Reporting on February 1, the Institute of Supply Management (ISM) found that one of the top performing industries in January was “Primary Metals.” Reporting production growth in January are the primary-metals industry, miscellaneous manufacturing and fabricated-metal products. These are good signs for our industry. When discussing the PMI of 50.7%, the ISM said that “the past relationship between the PMI and the overall economy indicates that January’s 50.7 corresponds to a 3% increase in GDP on an annual basis.” If this is true, it’s unlikely a recession started in January.
Admittedly, there are some trouble spots in our economy that could affect us negatively in 2008. The credit shortage causes lenders to be reluctant to lend – as some of you may have experienced – and the unstable dollar may discourage overseas investors from U.S. investments. Both of these could negatively affect us in 2008. Will they? Ask an economist. Speaking of which, Jeff Thredgold – an economist by vocation – reminds us in his humorous collection “On the One Hand …” that “economists predicted 9 of the last five recessions.” 2008 might just make it 10 of the last five.
One economist speaking about the possibility of recession in 2008 said, “Americans could just get scared by a barrage of bad news.” If people do get scared and become overly cautious with their money, spending will go down and the economy will shrink. This is the logic behind the incentives being discussed. Money goes into our hands from the federal government to be put to work in the economy.
It seems that the media is intent on scaring the U.S. consumer, however. They seem to be trying to convince us that we are in a recession when, by definition, a recession could not occur until at least midyear.
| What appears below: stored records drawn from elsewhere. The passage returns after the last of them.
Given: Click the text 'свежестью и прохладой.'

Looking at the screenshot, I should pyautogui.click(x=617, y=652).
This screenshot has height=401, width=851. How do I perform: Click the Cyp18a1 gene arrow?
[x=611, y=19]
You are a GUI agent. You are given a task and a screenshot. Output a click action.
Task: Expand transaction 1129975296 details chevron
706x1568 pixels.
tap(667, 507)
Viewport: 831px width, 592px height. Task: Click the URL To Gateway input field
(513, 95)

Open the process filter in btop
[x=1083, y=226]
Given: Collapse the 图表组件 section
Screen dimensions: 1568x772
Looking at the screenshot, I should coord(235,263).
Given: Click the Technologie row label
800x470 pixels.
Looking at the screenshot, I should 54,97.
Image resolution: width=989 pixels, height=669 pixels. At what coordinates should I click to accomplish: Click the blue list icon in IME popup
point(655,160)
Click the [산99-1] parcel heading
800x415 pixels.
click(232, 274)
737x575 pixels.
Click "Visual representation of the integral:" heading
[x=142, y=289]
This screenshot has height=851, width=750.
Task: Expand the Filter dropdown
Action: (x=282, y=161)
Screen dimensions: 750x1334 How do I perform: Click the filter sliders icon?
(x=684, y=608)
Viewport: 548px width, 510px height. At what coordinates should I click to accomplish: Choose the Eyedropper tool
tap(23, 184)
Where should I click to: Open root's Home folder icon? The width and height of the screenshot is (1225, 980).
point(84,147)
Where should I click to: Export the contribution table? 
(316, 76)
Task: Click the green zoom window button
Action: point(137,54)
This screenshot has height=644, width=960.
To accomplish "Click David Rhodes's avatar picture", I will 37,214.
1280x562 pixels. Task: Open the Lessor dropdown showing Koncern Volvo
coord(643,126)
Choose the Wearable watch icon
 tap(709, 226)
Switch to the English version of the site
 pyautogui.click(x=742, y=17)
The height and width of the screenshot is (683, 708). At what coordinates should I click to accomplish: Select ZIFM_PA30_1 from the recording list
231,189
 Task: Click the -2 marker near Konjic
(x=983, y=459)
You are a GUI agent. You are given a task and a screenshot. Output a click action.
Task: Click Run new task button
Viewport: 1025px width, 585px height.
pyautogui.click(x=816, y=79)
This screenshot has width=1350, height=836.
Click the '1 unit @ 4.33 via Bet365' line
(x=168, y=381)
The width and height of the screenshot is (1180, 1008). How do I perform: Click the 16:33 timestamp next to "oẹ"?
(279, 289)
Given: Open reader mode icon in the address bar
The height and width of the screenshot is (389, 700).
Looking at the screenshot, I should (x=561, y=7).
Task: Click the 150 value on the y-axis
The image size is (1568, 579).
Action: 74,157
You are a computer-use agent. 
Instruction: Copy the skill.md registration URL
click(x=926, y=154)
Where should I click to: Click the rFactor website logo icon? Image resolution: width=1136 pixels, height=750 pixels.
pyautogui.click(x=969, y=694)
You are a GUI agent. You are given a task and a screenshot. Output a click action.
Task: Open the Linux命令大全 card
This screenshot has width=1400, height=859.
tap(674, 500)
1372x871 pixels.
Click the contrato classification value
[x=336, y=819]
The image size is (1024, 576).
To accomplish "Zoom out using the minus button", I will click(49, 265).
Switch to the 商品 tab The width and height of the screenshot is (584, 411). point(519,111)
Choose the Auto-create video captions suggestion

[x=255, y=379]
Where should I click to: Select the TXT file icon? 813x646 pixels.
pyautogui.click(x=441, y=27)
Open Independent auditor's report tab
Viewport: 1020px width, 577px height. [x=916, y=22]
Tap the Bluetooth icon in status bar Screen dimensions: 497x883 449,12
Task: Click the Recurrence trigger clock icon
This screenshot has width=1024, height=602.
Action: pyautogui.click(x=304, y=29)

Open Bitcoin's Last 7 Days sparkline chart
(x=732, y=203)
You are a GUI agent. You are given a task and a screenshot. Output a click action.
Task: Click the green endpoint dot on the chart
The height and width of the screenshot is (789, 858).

Even if a recession does occur, Ben Stein reminds us, “Even in a recession, more than 90% of those who want to work will be employed. Even in a recession, most businesses will make a profit. Even in a recession in this era, more than 10 million men and women will need cars and trucks. Many millions will need new homes. In the United States, even in a recession, there are plenty of people with money to spend. There’s money to be made, even when the economy itself has slowed down.”
So regardless of whether you have experienced any slowing in your business in 2008, the key is to not become scared and react in unhealthy ways. Continue to invest for the future because, by most accounts, any downturn in 2008 is likely to be short-lived – perhaps not reaching the six-month recession requirement. Most predictions have GDP “growth” at 0.5-3% in 2008, which happens to agree with January’s PMI number.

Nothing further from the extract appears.